Dans ces deux catégories de cas, le juge des requêtes ne sera pas lié par l'opinion du protonotaire; il reprendra l'affaire de novo et exercera son propre pouvoir discrétionnaire.


[25]            Pour pouvoir trancher la requête sous-jacente, qui vise à obtenir le réexamen par la protonotaire de l'ordonnance prononcée le 3 novembre 2003, il est nécessaire d'examiner cette ordonnance. Cette ordonnance a eu pour effet de rejeter l'action de la demanderesse. Or, rien n'a une influence plus « déterminante sur la solution des questions en litige dans la cause » que le rejet d'une action. Dans ces conditions, la question suivante est celle de savoir si la protonotaire a commis une erreur justifiant l'infirmation de sa décision dans la façon dont elle a exercé son pouvoir discrétionnaire ou en se fondant sur un mauvais principe ou sur une fausse appréciation des faits.

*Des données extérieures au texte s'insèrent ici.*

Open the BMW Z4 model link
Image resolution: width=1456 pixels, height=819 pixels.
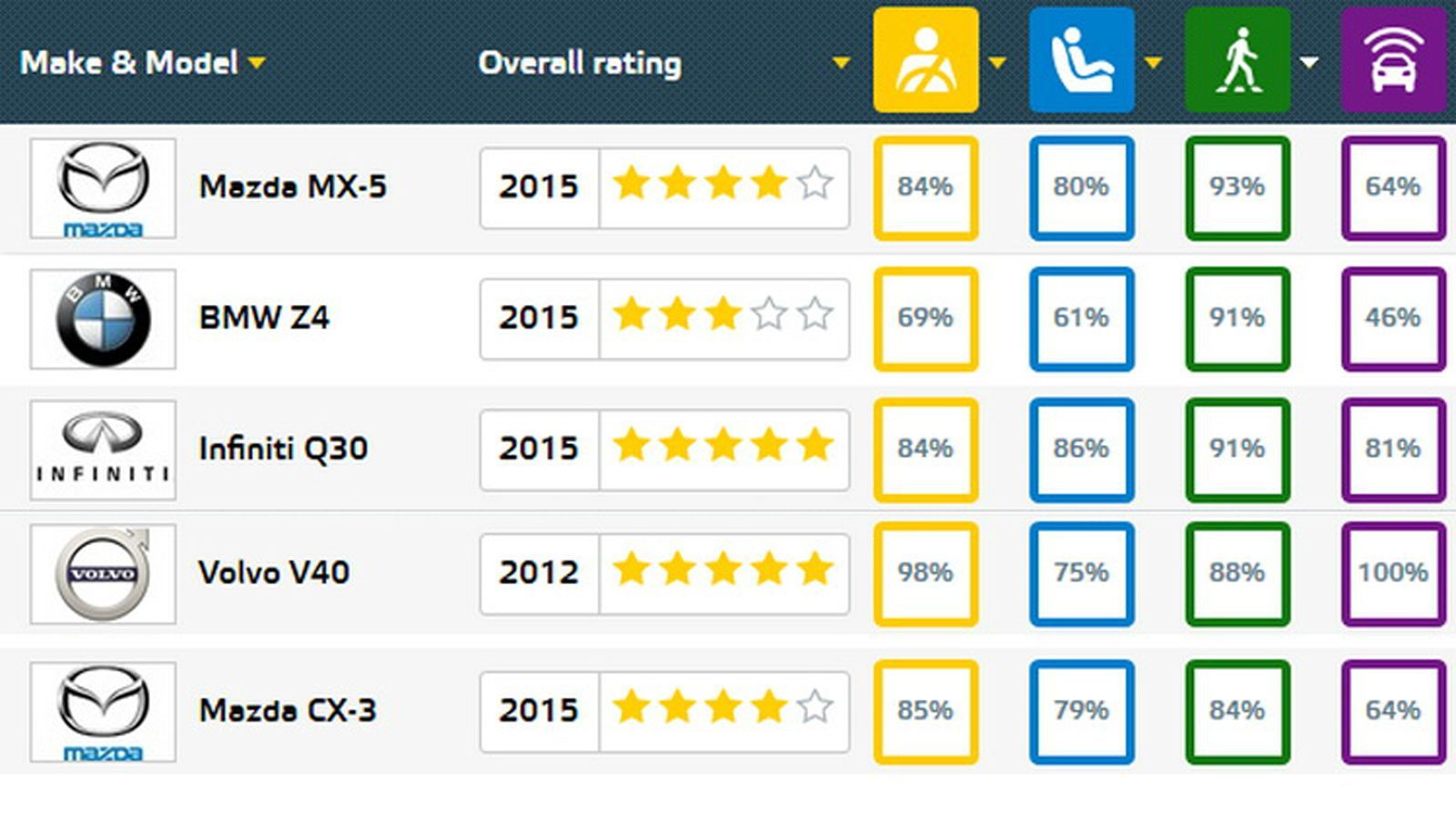pyautogui.click(x=264, y=318)
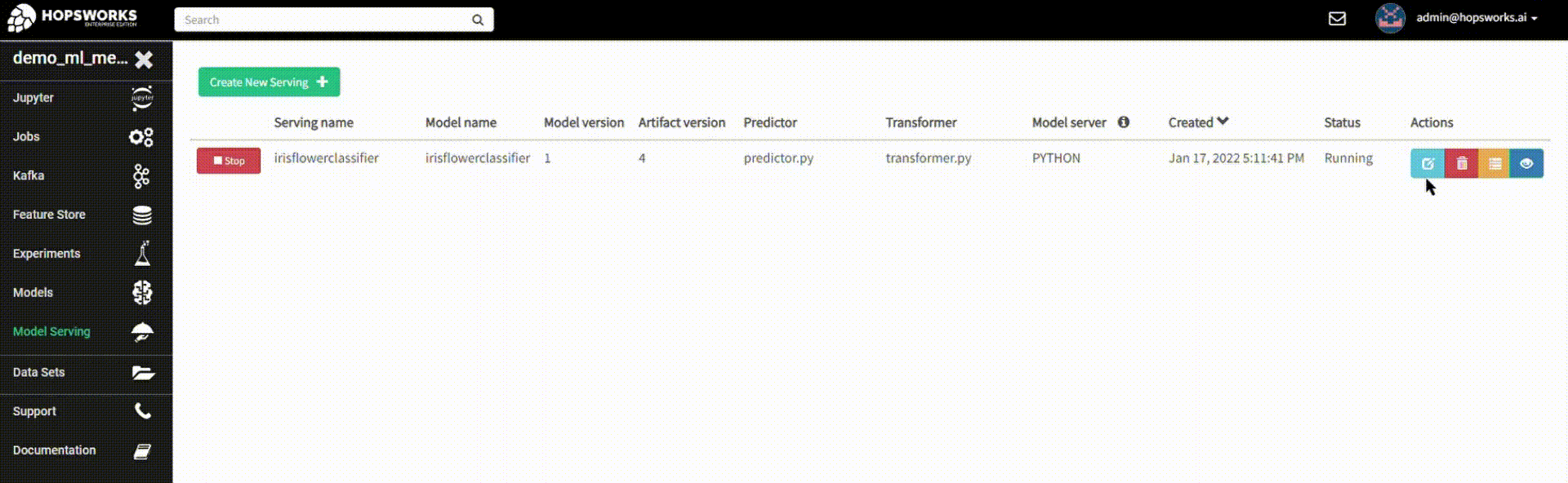Delete the irisflowerclassifier serving with trash icon
This screenshot has width=1568, height=483.
[1462, 163]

[26]            La requête dont la demanderesse a saisi la protonotaire le 19 novembre 2003 était fondée sur l'alinéa 397(1)b), qui dispose :


397. (1) Dans les 10 jours après qu'une ordonnance a été rendue ou dans tout autre délai accordé par la Cour, une partie peut signifier et déposer un avis de requête demandant à la Cour qui a rendu l'ordonnance, telle qu'elle était constituée à ce moment, d'en examiner de nouveau les termes, mais seulement pour l'une ou l'autre des raisons suivantes :

...

b) une question qui aurait dû être traitée a été oubliée ou omise involontairement.

397. (1) Within 10 days after the making of an order, or within such other time as the Court may allow, a party may serve and file a notice of motion to request that the Court, as constituted at the time the order was made, reconsider its terms on the ground that

...

(b) a matter that should have been dealt with has been overlooked or accidentally omitted.


[27]            La présence du mot « peut » indique que le pouvoir discrétionnaire de la Cour entre en jeu lorsqu'une partie invoque cet article. La Cour d'appel fédérale a récemment examiné la question de la retenue dont il convient de faire preuve à l'égard des décisions discrétionnaires des protonotaires. Sous la plume du juge Décary, la Cour d'appel fédérale a dit ce qui suit, au paragraphe 19 de l'arrêt Merck & Co. et autres c. Apotex Inc., (2003), 315 N.R. 175 :


Afin d'éviter la confusion que nous voyons parfois découler du choix des termes employés par le juge MacGuigan, je pense qu'il est approprié de reformuler légèrement le critère de la norme de contrôle. Je saisirai l'occasion pour renverser l'ordre des propositions initiales pour la raison pratique que le juge doit logiquement d'abord trancher la question de savoir si les questions sont déterminante pour l'issue de l'affaire. Ce n'est que quand elles ne le sont pas que le juge a effectivement besoin de se demander si les ordonnances sont clairement erronées. J'énoncerais le critère comme suit :

Le juge saisi de l'appel contre l'ordonnance discrétionnaire d'un protonotaire ne doit pas intervenir sauf dans les deux cas suivants :

a)              l'ordonnance porte sur des questions ayant une influence déterminante sur l'issue du principal,

b)              l'ordonnance est entachée d'erreur flagrante, en ce sens que le protonotaire a exercé son pouvoir discrétionnaire en vertu d'un mauvais principe ou d'une mauvaise appréciation des faits.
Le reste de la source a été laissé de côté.